Monitoring and Maintenance
Track daily run logs, watch for data feed failures or suspicious feature drifts, and keep separate dashboards for real-time performance. Compare the model’s current picks vs. realized returns to catch regime changes early. Maintain separate archival backups for data, models, and generated features. Retrain daily but only present picks at the end of each week, which reduces frequent portfolio turnover.
Example Python Snippet
import xgboost as xgb
import pandas as pd
import numpy as np
# Suppose df has columns [features...] + [target]
X = df.drop('target', axis=1)
y = df['target']
model = xgb.XGBClassifier(
max_depth=8,
n_estimators=300,
learning_rate=0.05
)
model.fit(X, y)
# Predict probabilities of outperformance
pred_probs = model.predict_proba(X)[:, 1]
# Sort stocks by predicted probability
df['score'] = pred_probs
df_sorted = df.sort_values('score', ascending=False)
final_picks = df_sorted.head(20)
print(final_picks)
This snippet trains a gradient-boosted model and selects top stocks by predicted probability of outperforming.
Follow-Up Questions
How would you handle incoming corporate actions that distort prices or fundamentals?
Track reference data to identify splits, ticker changes, or M&A deals.
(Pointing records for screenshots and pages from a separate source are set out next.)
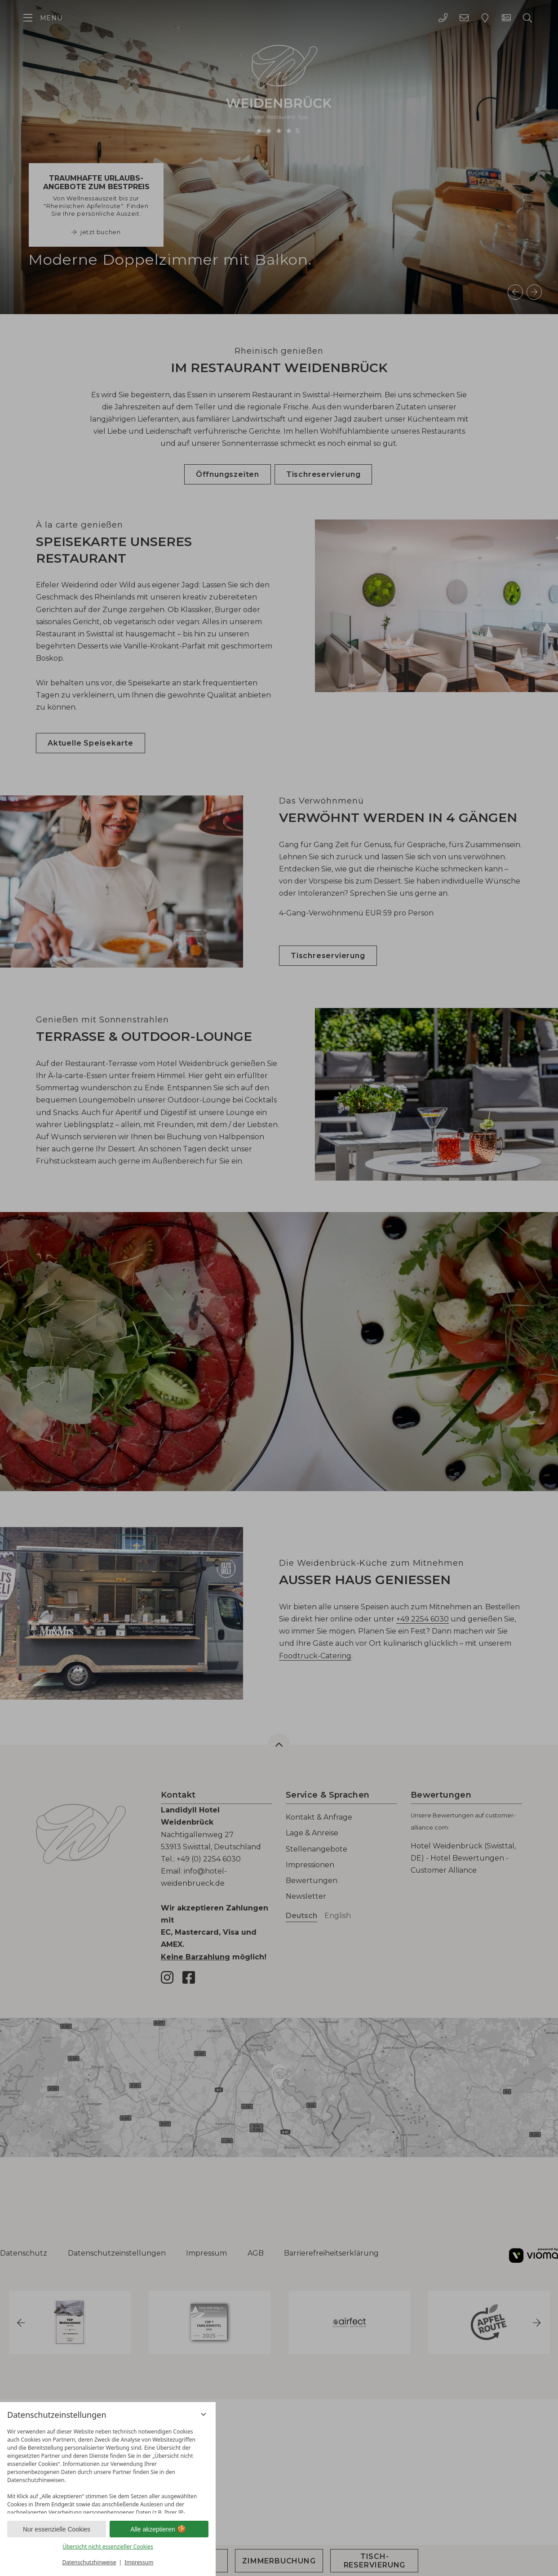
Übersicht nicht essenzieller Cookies (107, 2546)
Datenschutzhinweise (89, 2562)
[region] (107, 2469)
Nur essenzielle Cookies (56, 2529)
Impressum (138, 2562)
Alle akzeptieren (159, 2529)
Validate large price jumps by cross-checking a corporate actions feed. If confirmed, recast historical prices and shares outstanding so time series remain smooth. Test each transformation’s effect on your features, especially rolling calculations like volatility or momentum. Maintain date-specific metadata to ensure old data aligns with the firm’s past state.
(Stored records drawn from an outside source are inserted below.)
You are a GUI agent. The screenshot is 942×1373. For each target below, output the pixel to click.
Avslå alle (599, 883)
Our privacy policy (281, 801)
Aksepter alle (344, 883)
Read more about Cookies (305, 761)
How do you handle regime shifts in the market?
Use a separate clustering or classification model that ingests index-level and macro signals. Output a numeric regime identifier each day. Feed that as an input feature to the main forecasting model. Regimes might be bullish expansions, bearish contractions, or more nuanced states. Retrain daily so newly emerged regimes are incorporated. Evaluate forward returns in each regime. Switch weighting or thresholds when the regime shifts.
Why do you retrain the model daily, even if picks are weekly?
Regimes can change midweek. Daily retraining updates feature distributions and reestimates parameters to reflect new conditions. Only publish picks weekly to reduce trading friction. This hybrid approach balances granularity (daily retraining) with usability (weekly picks). The daily model updates keep you prepared for a fast-moving market.
How do you ensure model performance remains stable when new features are added?
Run offline experiments comparing old vs. new feature sets using backtests and cross-validation. Track improvements in classification metrics and out-of-sample returns. Merge the new features only after verifying their stability. Keep modular feature engineering so you can disable any feature group if it adds noise or slows down runs.
What if the pipeline runtime expands and starts missing critical market windows?
Measure runtime carefully. Profile each stage to pinpoint bottlenecks (e.g. data ingestion, transformations, model inference). Swap slower libraries with faster ones such as Polars instead of Pandas. Integrate multiprocessing or vectorized operations. Migrate to more powerful instances or adopt distributed solutions if needed. Always keep pipeline speed below critical market deadlines for timely updates.